Copper: Used in building construction, the production of industrial machinery, electronic product manufacturing, etc.
Aluminum: Used in power lines, window frames, aircraft, industrial appliances, consumer electronics, etc.
Energy, which includes:
Natural Gas: Used for cooking, heating, electricity generation, as a chemical feedstock in the manufacture of plastics, etc.
Crude Oil: Used for heating, transportation, electricity generation, petroleum products, plastics, etc.
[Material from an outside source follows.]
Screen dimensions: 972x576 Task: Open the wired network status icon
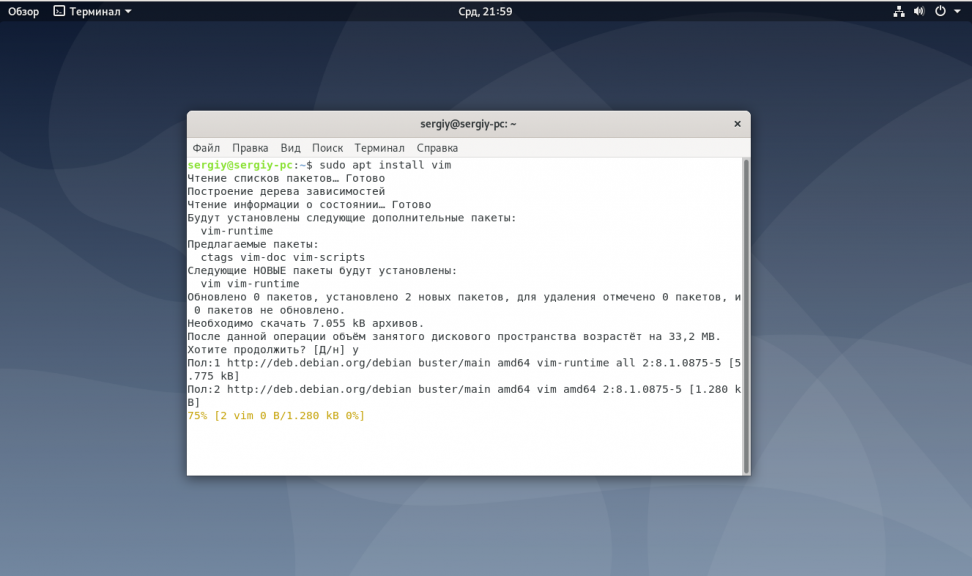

Coal: Used for electricity generation, the manufacturing of steel and cement, etc.
Supercycles and Inflation
As we outlined, supercycles result in rising commodity prices. As commodities are used as an input in everyday life, they can raise the cost of goods and services, resulting in higher inflation. If inflation is not controlled, it may prompt central banks to adopt hawkish monetary policies to ease inflationary pressures, which, in turn, could adversely impact financial markets.
New Supercycle in 2022?
In 2021, with President Biden’s proposal for an overhaul of U.S. infrastructure, the global transition to renewable energy, and the expansion of data infrastructure, it is widely believed that we are entering into a new supercycle.